The Globe was the first reproduction in America of the original Globe, though it has been rebuilt and modernized since then. The stage is quite similar to the original, though the audience section is much larger, less compartmentalized. It seats about 1200, under the stars (and often in rain or wind or, as this year, intense heat). It is grand in many ways: many ways to come in and out, many levels for players, ramps from the audience into the stage, etc. The sound, if one is in the groundlings section (naturally, the most expensive, contrary to history) is impeccable: every syllable is distinct. They use amplification, but one is completely unaware of it. There is no misdirection of sound, no sense of voices coming from other than the actors themselves. However, I was chatting with a colleague who was on the ground floor but under the balcony, and the sound there was not good at all.
The festivities begin with a trumpet and the raising of a flag, always a welcomed event: cheers and the electricity of excitement.
Antony and Cleopatra. This is a very conventional Shakespeare play. It is a history with all of the short interruptions of battle reports, etc. But it is also occasion for grand spectacle. The court of Cleopatra is exotic, as is she. The stage was stripped down to its essentials: the backdrop of a typical Globe-style theater with multiple levels and doors and windows and all that – dressed up with a double gold pyramid shape in outline. The thrust was triangular with the point at downstage center; the shape was echoed vertically so the backdrop was outlined in the pyramid. This concentrated the action in the upper decks to good effect. It periodically glowed, and I wasn’t sure whether it was reflection or internal lighting. Either way, quite effective. All other sets were carried in: a great bed, thrones, camp chairs, etc.
Costumes were beautiful, but reflected an overall weirdness to this production. It was clear that the director was unsure whether to stage this as an ancient Egyptian thing or a 21st century thing, so he split the difference, which was a little bit off putting, though certainly not fatal to the production. The court was in beautiful Egyptian-inspired costumes; the military (including Antony when he was in battle) were wearing 21st century fatigues. When Antony is at sea, he receives a walkie-talkie communication. Giggles in the audience. At the wrong time for giggles.
Cleo’s court costume was astounding and deserved an ovation of its own. She had wings that seemed at first (and distant glance) like stained glass. Closer in, when she was at the front of the stage, it was clear that the first impression was wrong – but it was stunning.
As was she. Miriam Laube was a beautiful, seductive, playful Cleo. She was girlish – and powerful. Flighty but focused. We believed that she was queen. Derek Weedon played Antony. To me, a bit old acting for the part, not quite believable as the lusty male he is meant to be, but his performance was spot on. Also powerful. I sensed a disconnect between the bedchamber romps and the reality as he presented himself – don’t think you’re young/fit enough for the gymnastics, guy. The cast, right down to the servants who waved ostrich feather fans over the court heads, was focused and serious, always on point. Pacing was good until the end.

→ **Given task 1**
List the weather conditions that the theater review says the open-air audience often sits through.
→ **Given task 2**
According to the theater review, about how many people does the Globe seat?
→ **Given task 3**
Extend the theater review of Antony and Cleopatra past its final sentence.

Source records
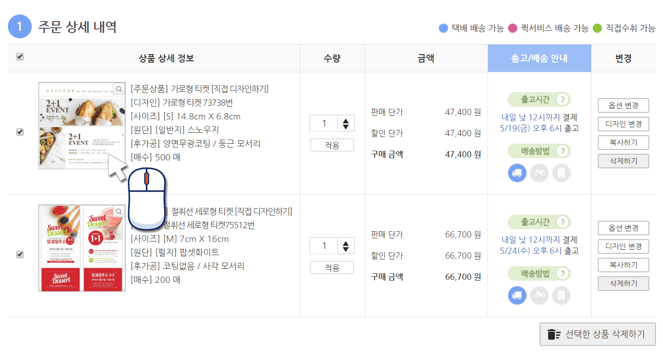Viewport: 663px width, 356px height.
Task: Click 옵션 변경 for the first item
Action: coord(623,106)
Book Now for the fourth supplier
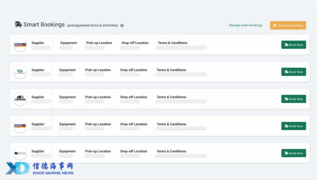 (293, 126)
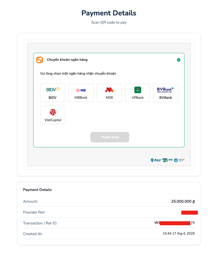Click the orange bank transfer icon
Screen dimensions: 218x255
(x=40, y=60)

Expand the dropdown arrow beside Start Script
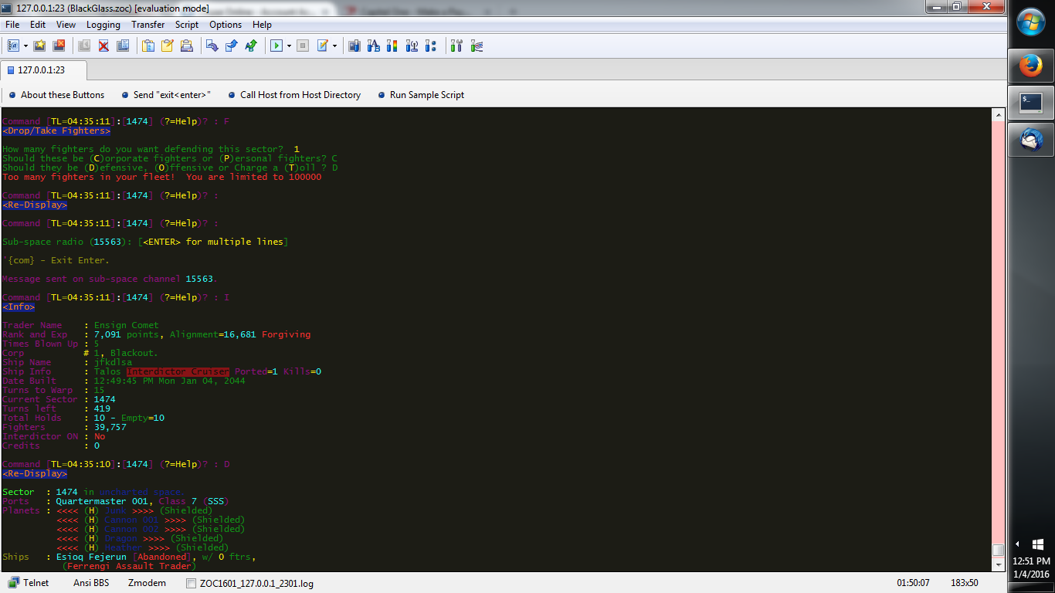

--

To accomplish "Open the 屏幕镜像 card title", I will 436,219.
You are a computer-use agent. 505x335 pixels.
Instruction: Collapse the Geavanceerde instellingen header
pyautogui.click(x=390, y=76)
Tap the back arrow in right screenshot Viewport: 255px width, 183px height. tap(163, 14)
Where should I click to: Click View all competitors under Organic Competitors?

...

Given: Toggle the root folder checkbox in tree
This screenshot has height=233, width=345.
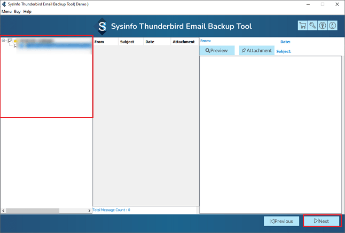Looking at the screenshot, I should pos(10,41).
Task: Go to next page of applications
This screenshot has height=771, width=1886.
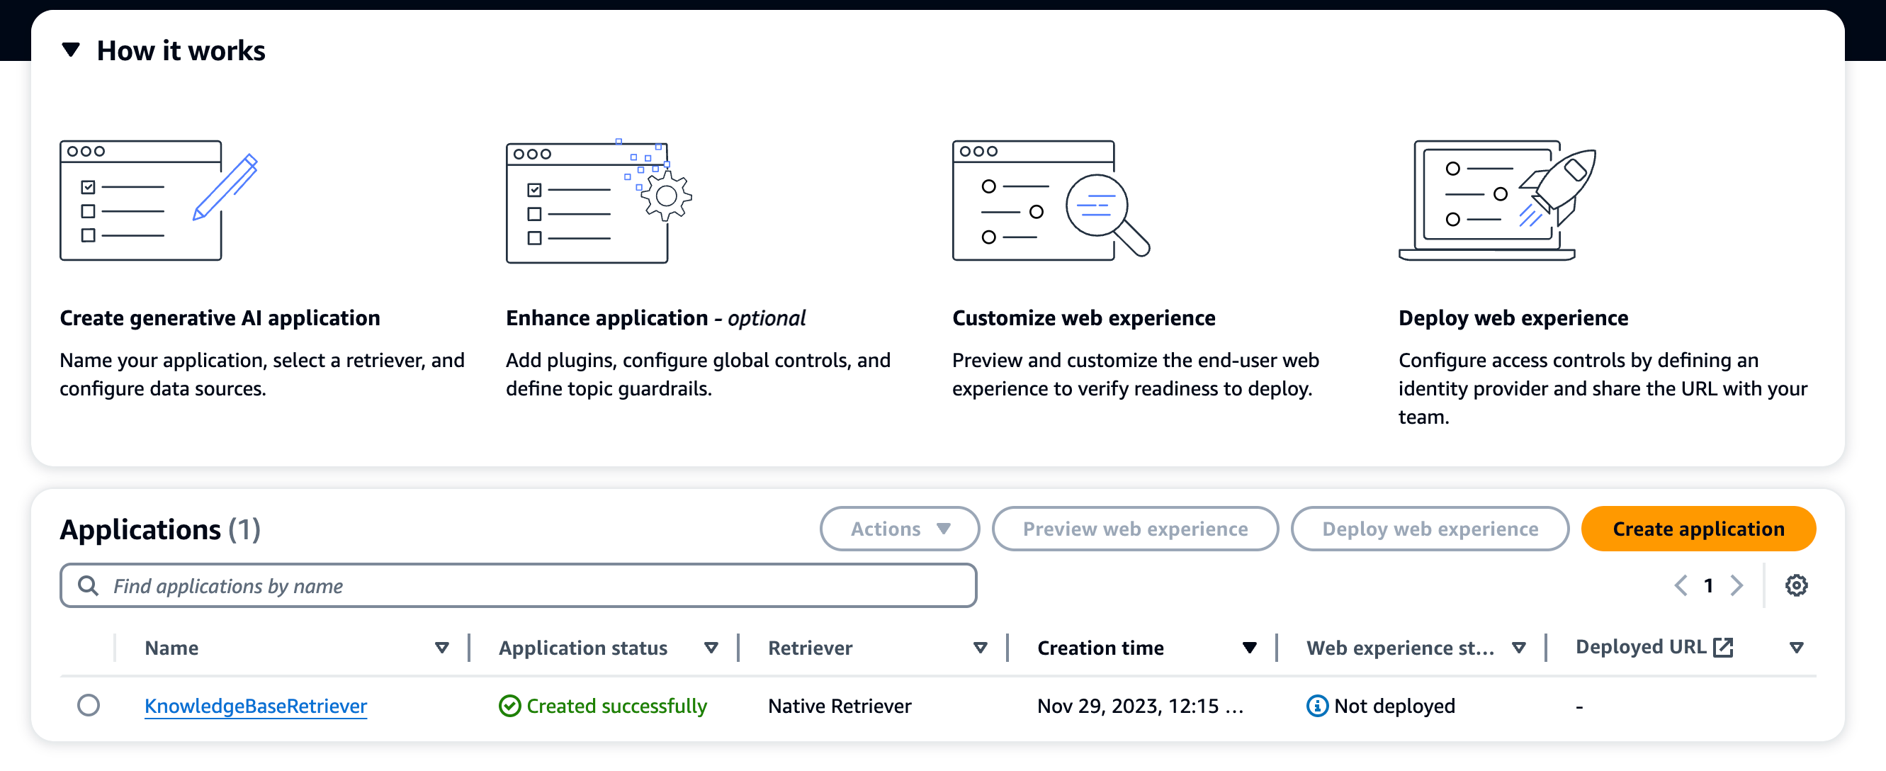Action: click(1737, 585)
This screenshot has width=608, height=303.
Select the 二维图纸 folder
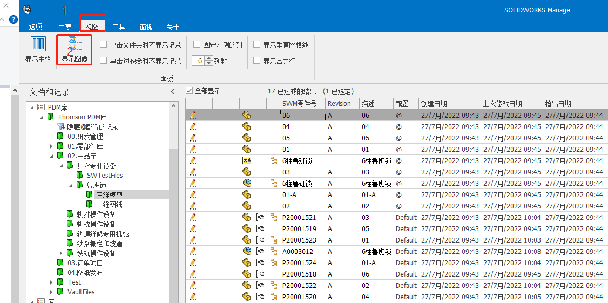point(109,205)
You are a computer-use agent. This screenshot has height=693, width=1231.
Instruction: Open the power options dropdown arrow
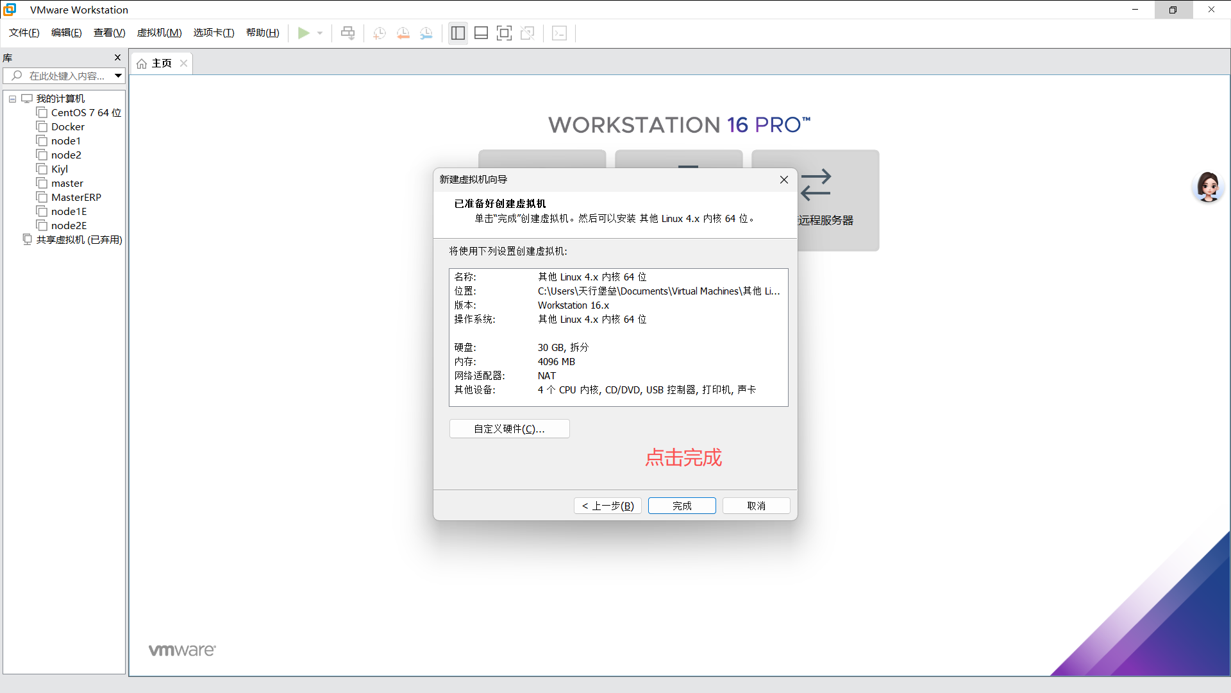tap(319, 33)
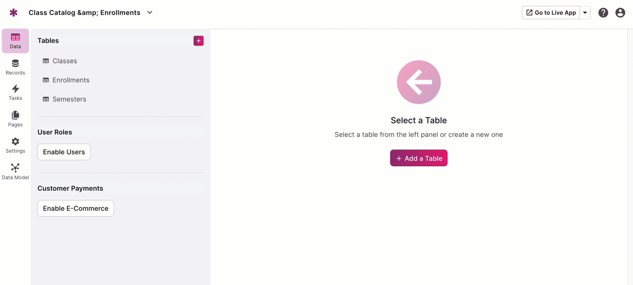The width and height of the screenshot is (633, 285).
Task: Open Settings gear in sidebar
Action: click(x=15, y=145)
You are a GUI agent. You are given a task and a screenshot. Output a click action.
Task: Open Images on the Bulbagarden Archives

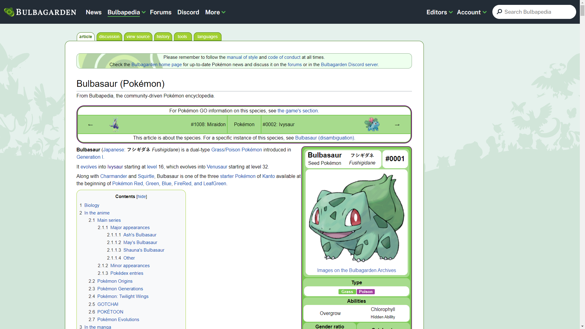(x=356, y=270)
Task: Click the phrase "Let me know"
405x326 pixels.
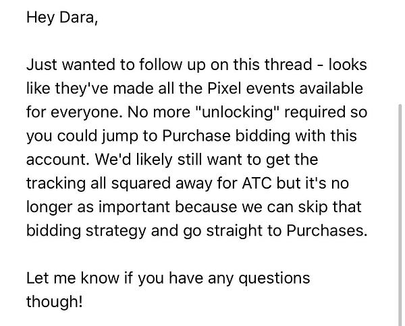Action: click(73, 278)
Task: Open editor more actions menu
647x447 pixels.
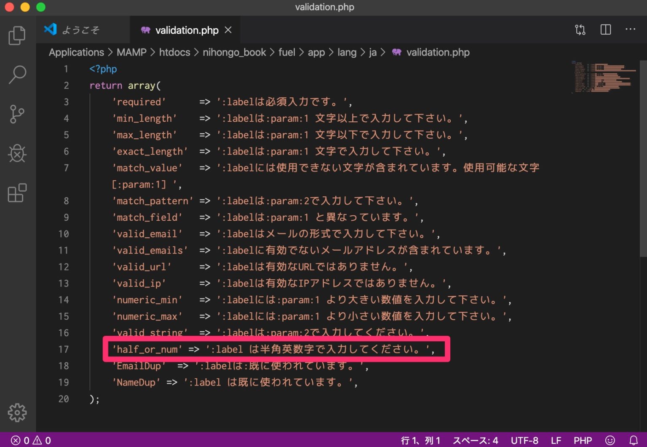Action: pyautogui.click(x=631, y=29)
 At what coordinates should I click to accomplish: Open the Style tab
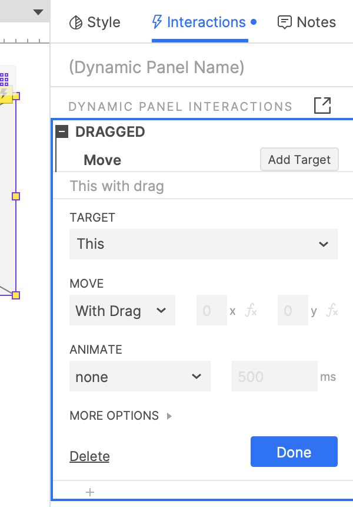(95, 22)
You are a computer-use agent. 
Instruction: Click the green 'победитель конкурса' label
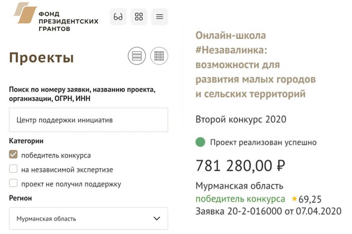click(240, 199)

→ **Expected output 1**
Rain, wind, and intense heat.

→ **Expected output 2**
About 1200.

→ **Expected output 3**
But it is, finally, not a play that creates the fireworks we need as it winds down. After Antony dies, it is Cleopatra’s turn, yet instead of the immediacy we get with R&J, for example, it is pages and pages of talk before the snake shows up to do her in. Late at night 11:00 p.m. in very hot weather – and the folk around me were getting impatient. Die already, lady! And that’s not exactly the mood one wants as the Queen of the Nile sacrifices herself. That’s a playwright error, but directorial leeway should have figured out how to get there with the energy of the earlier scenes.
Head over Heels. So, tonight’s play was great fun, if slight and silly – perhaps because it was slight and silly. It began with a bit of a mystery. As I noted above, every performance begins with the blaring of trumpets and the raising of a flag over the theater. Tonight, a grand fanfare – and no flag. The cast, in fantastic “Elizabethan” garb, wandered the aisles and chatted us up. The play began with a “host” who bore a striking resemblance in actions to the narrator of Cabaret crossed with the appearance of a punk Puck. Charmingly seductive and sarcastic. He introduced the usual reminders: turn off your phone, don’t crinkle your candy wrappers, and if you get up to go outside, he will stop the play dead and everyone will point at you – and then wait until you return before resuming. (Apparently no one left!)
Once that was done, he noted that the flag needed raising and (because today was the supreme court decision that finally recognized that gay people are people) the rainbow flag was unfurled to a standing ovation and more fanfares. Great fun.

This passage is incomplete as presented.